* The request:
Reproduce the lines of the material below without any change, starting with the line that contains "This screenshot has height=487, width=880." and going on through the line that contains "Image resolution: width=1210", both included, and leave out everything else.

* Exercise material:
= = = = =

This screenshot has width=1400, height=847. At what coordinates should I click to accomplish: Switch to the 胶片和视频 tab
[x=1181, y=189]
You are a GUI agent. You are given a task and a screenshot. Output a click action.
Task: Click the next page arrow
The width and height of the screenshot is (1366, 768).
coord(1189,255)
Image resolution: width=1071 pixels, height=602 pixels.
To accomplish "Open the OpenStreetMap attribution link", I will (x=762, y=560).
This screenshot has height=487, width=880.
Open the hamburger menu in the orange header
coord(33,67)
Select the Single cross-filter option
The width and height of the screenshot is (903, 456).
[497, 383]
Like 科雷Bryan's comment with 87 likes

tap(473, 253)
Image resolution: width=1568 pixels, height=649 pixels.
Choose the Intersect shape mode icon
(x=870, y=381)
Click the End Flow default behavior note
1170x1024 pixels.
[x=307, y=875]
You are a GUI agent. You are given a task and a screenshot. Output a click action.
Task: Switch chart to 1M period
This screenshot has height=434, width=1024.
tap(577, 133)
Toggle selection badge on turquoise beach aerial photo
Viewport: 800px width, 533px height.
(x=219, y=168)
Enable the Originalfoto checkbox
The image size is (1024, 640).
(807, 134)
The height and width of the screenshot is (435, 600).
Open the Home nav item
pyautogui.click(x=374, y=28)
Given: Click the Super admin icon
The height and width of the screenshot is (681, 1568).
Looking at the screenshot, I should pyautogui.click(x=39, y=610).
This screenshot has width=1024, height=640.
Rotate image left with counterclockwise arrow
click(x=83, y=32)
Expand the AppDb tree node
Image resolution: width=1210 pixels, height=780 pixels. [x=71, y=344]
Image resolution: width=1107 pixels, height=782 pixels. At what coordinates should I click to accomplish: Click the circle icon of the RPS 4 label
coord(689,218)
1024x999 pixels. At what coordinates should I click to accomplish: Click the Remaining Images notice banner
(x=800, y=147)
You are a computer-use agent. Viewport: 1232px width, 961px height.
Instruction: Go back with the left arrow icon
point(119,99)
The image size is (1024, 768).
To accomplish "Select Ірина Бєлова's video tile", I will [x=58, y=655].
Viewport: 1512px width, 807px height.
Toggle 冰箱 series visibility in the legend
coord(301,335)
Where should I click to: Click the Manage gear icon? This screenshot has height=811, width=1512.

= = = = =

* Exercise solution:
This screenshot has height=487, width=880.
Open the hamburger menu in the orange header
coord(33,67)
Select the Single cross-filter option
The width and height of the screenshot is (903, 456).
[497, 383]
Like 科雷Bryan's comment with 87 likes

tap(473, 253)
Image resolution: width=1568 pixels, height=649 pixels.
Choose the Intersect shape mode icon
(x=870, y=381)
Click the End Flow default behavior note
1170x1024 pixels.
[x=307, y=875]
You are a GUI agent. You are given a task and a screenshot. Output a click action.
Task: Switch chart to 1M period
This screenshot has height=434, width=1024.
tap(577, 133)
Toggle selection badge on turquoise beach aerial photo
Viewport: 800px width, 533px height.
(x=219, y=168)
Enable the Originalfoto checkbox
The image size is (1024, 640).
(807, 134)
The height and width of the screenshot is (435, 600).
Open the Home nav item
pyautogui.click(x=374, y=28)
Given: Click the Super admin icon
The height and width of the screenshot is (681, 1568).
Looking at the screenshot, I should pyautogui.click(x=39, y=610).
This screenshot has width=1024, height=640.
Rotate image left with counterclockwise arrow
click(x=83, y=32)
Expand the AppDb tree node
Image resolution: width=1210 pixels, height=780 pixels. [x=71, y=344]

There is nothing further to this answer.